The issue was in the minds of everyone involved in an important case at the supreme court of appeal last week, on the value of land awarded to the Msiza family, labour tenants on the farm Rondebosch, outside Middelburg, since 1936.
As a group, labour tenants have been scandalously neglected. Land reform laws should provide them with land security, but 16 years after the closing date, 11,000 labour tenants’ claims remain unprocessed. The Msiza family is one of the few exceptions, but finality evades even them.
In 2004, the land claims court ordered that the family be given the land where they have lived and farmed.
But by 2016 there had still been no resolution of the key question: how much should the landowners be paid for the portion awarded to the Msiza family?

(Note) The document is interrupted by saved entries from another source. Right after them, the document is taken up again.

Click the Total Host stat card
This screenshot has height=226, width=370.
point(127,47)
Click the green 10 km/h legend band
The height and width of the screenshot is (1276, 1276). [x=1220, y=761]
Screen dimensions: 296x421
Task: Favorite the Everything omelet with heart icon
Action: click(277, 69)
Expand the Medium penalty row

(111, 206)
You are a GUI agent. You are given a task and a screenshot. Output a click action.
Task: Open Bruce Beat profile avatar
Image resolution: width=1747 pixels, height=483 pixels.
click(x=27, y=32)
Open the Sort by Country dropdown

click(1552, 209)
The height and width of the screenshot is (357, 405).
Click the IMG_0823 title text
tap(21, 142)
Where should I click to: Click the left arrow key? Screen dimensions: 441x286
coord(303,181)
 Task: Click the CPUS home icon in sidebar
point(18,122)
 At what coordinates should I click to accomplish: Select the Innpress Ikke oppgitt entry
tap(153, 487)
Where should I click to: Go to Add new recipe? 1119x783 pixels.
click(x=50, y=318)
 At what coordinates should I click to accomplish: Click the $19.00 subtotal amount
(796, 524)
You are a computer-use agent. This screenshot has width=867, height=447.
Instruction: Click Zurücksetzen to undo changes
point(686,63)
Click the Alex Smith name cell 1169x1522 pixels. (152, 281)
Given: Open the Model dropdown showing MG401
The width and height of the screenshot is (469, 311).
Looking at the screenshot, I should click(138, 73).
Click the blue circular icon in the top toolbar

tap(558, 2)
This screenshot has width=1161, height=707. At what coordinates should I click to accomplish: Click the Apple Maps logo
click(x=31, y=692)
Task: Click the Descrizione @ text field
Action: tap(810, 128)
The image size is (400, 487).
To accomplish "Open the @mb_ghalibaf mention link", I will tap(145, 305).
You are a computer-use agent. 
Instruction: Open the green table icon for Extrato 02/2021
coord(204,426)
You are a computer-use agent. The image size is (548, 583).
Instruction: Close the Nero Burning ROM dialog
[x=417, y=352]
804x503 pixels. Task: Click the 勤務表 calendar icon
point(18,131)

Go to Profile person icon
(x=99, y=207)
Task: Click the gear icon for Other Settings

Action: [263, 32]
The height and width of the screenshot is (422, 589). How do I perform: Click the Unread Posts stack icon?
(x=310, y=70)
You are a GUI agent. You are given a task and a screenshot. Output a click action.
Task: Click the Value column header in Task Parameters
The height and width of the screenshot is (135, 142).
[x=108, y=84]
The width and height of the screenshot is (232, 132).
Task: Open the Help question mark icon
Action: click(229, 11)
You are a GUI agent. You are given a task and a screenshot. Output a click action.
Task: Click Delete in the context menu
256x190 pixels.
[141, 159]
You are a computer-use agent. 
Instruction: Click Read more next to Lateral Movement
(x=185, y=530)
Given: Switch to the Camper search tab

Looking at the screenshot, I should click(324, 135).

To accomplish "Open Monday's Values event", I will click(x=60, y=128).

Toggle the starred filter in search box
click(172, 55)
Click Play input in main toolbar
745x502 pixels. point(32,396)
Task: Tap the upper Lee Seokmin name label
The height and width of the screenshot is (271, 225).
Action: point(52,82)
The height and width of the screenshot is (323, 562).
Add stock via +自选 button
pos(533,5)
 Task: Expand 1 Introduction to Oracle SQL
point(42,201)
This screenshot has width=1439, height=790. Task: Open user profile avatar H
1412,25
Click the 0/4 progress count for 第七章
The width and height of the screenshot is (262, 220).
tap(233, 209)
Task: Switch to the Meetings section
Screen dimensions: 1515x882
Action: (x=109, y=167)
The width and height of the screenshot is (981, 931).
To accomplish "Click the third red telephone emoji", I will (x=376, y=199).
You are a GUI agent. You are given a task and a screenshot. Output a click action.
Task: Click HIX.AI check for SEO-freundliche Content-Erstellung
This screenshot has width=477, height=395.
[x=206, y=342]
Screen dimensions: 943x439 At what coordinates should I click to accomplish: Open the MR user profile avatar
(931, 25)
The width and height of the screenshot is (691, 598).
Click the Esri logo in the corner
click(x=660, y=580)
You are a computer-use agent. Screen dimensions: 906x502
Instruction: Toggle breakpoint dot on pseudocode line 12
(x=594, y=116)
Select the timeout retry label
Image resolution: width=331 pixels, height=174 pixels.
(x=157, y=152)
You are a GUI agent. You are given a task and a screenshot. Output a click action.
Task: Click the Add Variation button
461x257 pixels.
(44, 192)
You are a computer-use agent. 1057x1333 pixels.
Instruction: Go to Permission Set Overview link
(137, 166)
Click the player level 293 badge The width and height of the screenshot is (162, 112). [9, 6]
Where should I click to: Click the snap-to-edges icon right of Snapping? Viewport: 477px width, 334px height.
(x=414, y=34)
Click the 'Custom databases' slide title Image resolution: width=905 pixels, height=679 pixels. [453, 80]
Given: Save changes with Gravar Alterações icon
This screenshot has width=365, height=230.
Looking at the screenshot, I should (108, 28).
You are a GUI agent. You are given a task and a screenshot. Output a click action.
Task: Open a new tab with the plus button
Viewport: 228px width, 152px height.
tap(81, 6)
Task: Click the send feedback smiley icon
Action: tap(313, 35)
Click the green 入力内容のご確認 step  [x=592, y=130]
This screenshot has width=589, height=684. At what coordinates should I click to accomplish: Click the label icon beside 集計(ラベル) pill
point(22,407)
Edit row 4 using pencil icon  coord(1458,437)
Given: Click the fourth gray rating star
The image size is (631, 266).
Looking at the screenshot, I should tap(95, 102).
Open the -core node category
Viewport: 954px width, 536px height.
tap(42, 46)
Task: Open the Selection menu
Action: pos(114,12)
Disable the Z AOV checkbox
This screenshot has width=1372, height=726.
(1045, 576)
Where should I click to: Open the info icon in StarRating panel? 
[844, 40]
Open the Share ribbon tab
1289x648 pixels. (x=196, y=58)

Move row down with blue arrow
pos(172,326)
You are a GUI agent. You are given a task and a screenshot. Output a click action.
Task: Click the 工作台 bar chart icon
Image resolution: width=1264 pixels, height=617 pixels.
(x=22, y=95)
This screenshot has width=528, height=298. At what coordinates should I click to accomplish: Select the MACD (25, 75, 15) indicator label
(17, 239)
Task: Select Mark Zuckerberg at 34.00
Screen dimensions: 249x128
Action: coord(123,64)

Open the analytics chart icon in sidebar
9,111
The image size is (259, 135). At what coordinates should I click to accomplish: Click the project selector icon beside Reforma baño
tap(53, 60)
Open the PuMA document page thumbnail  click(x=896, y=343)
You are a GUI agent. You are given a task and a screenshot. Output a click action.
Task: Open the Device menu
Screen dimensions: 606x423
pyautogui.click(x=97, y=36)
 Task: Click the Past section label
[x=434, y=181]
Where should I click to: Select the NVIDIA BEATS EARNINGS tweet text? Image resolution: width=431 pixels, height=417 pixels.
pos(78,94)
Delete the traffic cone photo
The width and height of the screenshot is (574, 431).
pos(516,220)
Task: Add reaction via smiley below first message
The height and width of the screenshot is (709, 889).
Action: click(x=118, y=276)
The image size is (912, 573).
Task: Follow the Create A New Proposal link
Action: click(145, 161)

Eventually the matter came back to the land claims court, with evidence of two conflicting valuations. The owners’ expert put the value at R4.36m, the state’s valuer, R1.8m — a discrepancy that arose because the state valued the property based on its current use as agricultural land while the owners considered its potential for housing and other development.
The court held not just that it be considered agricultural land, but that R1.8m was too high, and that “just and equitable” compensation would be R1.5m.
In the process of arriving at this figure, the court questioned the way decisions about land value had previously been made, saying that market value was not “the basis” for determining what was “just and equitable” in a particular case.
It was simply one factor among many to consider in striking a balance between the private land owner and the public interest.
It could happen that compensation below market value would still be constitutionally compliant “if it qualifies as just and equitable”.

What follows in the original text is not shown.